• DATA FOR ANALYSIS:

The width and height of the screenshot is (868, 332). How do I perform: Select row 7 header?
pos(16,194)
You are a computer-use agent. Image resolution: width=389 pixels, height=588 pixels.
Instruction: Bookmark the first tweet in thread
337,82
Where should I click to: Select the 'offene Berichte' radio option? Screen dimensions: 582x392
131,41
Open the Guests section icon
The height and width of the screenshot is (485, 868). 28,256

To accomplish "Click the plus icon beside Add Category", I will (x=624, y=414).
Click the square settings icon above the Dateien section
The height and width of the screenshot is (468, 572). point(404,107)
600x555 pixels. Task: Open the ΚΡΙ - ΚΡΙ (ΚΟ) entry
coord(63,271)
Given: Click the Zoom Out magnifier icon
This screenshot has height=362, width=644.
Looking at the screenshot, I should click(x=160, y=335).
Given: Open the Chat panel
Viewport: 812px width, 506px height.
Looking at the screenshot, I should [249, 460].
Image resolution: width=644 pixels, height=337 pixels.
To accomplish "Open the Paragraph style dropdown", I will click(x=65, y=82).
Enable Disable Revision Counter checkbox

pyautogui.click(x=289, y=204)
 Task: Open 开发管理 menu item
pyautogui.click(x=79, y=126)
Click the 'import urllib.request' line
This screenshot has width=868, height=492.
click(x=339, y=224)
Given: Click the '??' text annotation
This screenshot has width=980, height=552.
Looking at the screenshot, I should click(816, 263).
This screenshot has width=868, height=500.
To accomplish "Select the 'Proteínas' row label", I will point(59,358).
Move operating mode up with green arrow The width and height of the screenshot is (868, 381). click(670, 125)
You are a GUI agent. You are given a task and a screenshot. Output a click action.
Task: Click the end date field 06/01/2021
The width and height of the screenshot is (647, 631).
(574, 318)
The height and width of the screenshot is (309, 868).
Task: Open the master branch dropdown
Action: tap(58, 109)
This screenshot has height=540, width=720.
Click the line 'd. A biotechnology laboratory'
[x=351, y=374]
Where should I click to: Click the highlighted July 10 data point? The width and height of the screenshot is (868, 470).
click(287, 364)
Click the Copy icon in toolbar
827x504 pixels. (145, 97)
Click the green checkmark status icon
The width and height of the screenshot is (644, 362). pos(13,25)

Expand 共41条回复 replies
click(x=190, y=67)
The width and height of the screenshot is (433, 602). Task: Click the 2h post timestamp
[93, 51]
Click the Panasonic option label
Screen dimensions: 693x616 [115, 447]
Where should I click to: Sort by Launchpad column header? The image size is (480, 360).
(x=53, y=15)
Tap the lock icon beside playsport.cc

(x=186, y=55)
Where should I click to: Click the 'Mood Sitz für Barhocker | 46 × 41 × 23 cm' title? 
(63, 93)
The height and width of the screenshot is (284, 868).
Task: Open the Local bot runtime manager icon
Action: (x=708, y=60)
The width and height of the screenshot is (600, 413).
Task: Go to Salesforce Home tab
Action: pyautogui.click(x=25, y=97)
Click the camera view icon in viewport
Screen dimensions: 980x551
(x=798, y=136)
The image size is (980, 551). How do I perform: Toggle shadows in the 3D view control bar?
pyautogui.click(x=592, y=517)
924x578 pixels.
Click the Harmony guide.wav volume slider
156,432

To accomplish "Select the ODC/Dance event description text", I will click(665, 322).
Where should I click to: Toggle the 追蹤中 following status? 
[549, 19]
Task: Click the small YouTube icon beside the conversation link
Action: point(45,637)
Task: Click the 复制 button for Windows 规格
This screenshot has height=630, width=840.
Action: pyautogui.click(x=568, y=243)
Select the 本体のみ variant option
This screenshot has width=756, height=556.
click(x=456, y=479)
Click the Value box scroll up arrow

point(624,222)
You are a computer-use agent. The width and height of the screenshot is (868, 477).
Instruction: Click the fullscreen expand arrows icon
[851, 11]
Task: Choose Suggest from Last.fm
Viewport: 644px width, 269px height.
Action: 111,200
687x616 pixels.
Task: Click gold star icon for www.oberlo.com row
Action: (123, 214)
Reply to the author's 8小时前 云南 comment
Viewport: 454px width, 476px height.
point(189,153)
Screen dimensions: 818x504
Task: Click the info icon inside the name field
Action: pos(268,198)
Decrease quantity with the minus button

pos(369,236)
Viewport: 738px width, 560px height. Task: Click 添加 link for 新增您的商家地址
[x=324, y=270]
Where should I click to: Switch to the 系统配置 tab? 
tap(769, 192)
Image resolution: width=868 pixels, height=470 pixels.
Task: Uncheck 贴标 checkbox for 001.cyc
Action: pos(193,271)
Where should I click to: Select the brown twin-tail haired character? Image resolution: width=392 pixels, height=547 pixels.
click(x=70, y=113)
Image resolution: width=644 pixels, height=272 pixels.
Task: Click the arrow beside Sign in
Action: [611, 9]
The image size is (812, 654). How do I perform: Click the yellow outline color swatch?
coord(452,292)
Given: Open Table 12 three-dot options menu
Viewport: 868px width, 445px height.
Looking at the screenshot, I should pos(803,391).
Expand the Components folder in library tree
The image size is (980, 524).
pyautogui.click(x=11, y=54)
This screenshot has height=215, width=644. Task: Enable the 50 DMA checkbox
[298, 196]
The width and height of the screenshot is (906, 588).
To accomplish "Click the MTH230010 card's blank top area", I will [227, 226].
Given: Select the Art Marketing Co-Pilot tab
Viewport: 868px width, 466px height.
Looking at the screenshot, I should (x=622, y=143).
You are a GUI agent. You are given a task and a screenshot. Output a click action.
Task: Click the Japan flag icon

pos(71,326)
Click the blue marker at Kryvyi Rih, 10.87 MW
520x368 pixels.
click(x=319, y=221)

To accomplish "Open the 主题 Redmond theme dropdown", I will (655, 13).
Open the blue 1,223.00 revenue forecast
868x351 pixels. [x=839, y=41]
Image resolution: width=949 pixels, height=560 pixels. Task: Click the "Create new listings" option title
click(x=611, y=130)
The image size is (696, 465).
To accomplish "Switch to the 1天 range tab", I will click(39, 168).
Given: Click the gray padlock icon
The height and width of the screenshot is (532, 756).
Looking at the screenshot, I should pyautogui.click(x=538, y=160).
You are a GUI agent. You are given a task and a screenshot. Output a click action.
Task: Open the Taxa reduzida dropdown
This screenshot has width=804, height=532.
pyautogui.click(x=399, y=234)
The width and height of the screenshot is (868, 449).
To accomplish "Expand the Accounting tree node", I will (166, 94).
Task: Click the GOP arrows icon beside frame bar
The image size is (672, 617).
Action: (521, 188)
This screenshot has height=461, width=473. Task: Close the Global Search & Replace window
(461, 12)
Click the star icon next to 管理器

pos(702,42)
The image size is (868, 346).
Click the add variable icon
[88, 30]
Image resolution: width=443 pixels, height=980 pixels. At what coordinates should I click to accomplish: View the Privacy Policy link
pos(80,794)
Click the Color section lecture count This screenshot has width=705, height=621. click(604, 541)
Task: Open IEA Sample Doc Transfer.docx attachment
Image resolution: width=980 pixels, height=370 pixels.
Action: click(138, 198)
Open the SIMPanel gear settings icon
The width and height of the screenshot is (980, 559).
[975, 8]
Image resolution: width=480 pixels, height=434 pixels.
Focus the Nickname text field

• INSTRUCTIONS TO FOLLOW: Please restate word for word only the lines running from the line that contains "This screenshot has width=804, height=532." to the final line of the listing above.

• SOLUTION TO THIS TASK:
This screenshot has width=804, height=532.
pyautogui.click(x=399, y=234)
The width and height of the screenshot is (868, 449).
To accomplish "Expand the Accounting tree node", I will (166, 94).
Task: Click the GOP arrows icon beside frame bar
The image size is (672, 617).
Action: (521, 188)
This screenshot has height=461, width=473. Task: Close the Global Search & Replace window
(461, 12)
Click the star icon next to 管理器

pos(702,42)
The image size is (868, 346).
Click the add variable icon
[88, 30]
Image resolution: width=443 pixels, height=980 pixels. At what coordinates should I click to accomplish: View the Privacy Policy link
pos(80,794)
Click the Color section lecture count This screenshot has width=705, height=621. click(604, 541)
Task: Open IEA Sample Doc Transfer.docx attachment
Image resolution: width=980 pixels, height=370 pixels.
Action: click(138, 198)
Open the SIMPanel gear settings icon
The width and height of the screenshot is (980, 559).
[975, 8]
Image resolution: width=480 pixels, height=434 pixels.
Focus the Nickname text field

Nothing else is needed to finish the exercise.